Anfang 1993 verließ ich Radio Gong in Richtung Lindau am Bodensee. Ich war damals gerade Vater geworden. Meine Frau stammt vom Bodensee, und wir wollten nicht, dass unser Kind in der Großstadt aufwächst. Dazu kam, dass bereits zuvor Helmut Markwort bei Gong seine Sachen gepackt hatte und Focus-Chef geworden war. Mit Markwort und seiner rechten Hand Uli Baur stand und fiel meiner Meinung nach das Projekt Radio Gong. Und das hat sich ja dann auch bewahrheitet. Da wurde über Nacht alles verändert, was auch nur annähernd beweglich war. Die Nachrichten kamen plötzlich um sieben Minuten vor der vollen Stunde, irrwitzige Playlisten von Radio Holstein aus Kiel mussten abgenudelt werden, die Moderationsuhr (Stundenuhr) wurde eingeführt und man durfte so gut wie nichts mehr aus dem Bauch heraus machen. Ein gewisser Herr Stümpert wirbelte damals alles durcheinander, und keiner wollte mehr so richtig. Radio Gong sackte dann auch so was von ab. Fünf Jahre lang war man unangefochten die Nummer eins in München gewesen, quasi über Nacht ging es in der Hörergunst runter auf den fünften Platz. Da kam die Idee, an den Bodensee zu ziehen, gerade recht. Ich ging zunächst zu Radio Lindau, neun Monate später wechselte ich aber schon zu Radio 7 in Ulm. Dort blieb ich bis November 1999. Seit Dezember 1999 bin ich bei RSA Radio in Kempten im schönen Allgäu, wo ich auch lebe.

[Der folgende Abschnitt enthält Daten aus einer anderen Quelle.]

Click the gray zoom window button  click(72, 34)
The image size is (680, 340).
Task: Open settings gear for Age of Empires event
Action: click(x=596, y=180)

Wenn Sie heute zurück blicken: Was waren Ihre persönlichen Highlight Ihrer Radio Laufbahn, was waren die Tiefpunkte?

Die schlechten Sachen vorneweg: Tiefpunkte waren das Ende von M 1 in Bozen und später in München und auch die grausame Umstrukturierung bei Radio Gong; dazu noch eine berufliche Enttäuschung bei Radio Lindau. Highlights waren Fanpost und Anrufe (bei M 1 in Bozen) aus fast ganz Deutschland und der (damaligen) Tschechoslowakei. Das war ja alles neu für mich. Ferner: Im Olympiastadion in München (ausverkauft) am Mittelkreis die Vorstellung von Europacup-Sieger Juventus Turin und dem FC Bayern, die Entgegennahme des Medienpreises und auch die vielen Live-Interviews bei Gong (unter anderem mit Tony Curtis, Elton John, Jürgen Prochnow oder Diego Maradona). Dazu kommt noch für mich als Fußballfan noch ein Spiel für Radio Gong im Dress des FC Bayern gegen eine Promi-Auswahl. Manager Uli Hoeneß und Presse-Chef Markus Hörwick haben mir damals die nagelneuen und noch in Folie verpackten Trikots, Hosen und Stutzen des FC Bayern für dieses Spiel mitgegeben. Ach, da gäbe es noch viel zu erzählen...

Ziehen Sie bitte mal eine Bilanz nach 20 Jahren Privatradio in Bayern. Ging die Entwicklung bis zum heutigen Tag in die richtige Richtung? Wie beurteilen Sie die heutige Hörfunklandschaft im Freistaat?

Gestartet ist der Privatfunk damals sicher mit ganz anderen Erwartungen. Man wollte sich deutlich abheben von den öffentlich-rechtlichen Sendern, was aber aus jetziger Sicht total daneben gegangen ist. Doch wer überleben will ohne jeden Cent an Einnahmen aus Rundfunkgebühren, muss sich wohl dem Kommerz beugen. Wie viele Privatradios existieren denn noch? Verglichen mit den Anfängen vor über 20 Jahren ist doch nur noch ein ganz kleines Häuflein übrig. Und 90 Prozent der Sender gehören irgendwelchen Großkonzernen. Ehrlich gesagt: Ich habe den Eindruck, dass die Sender heute alle gleich klingen. Und wenn ich mir das private Fernsehen so anschaue - ich glaube, dann schalte ich besser ab.

Herr Hölzl, vielen Dank für dieses ausführliche und aufschlussreiche Interview.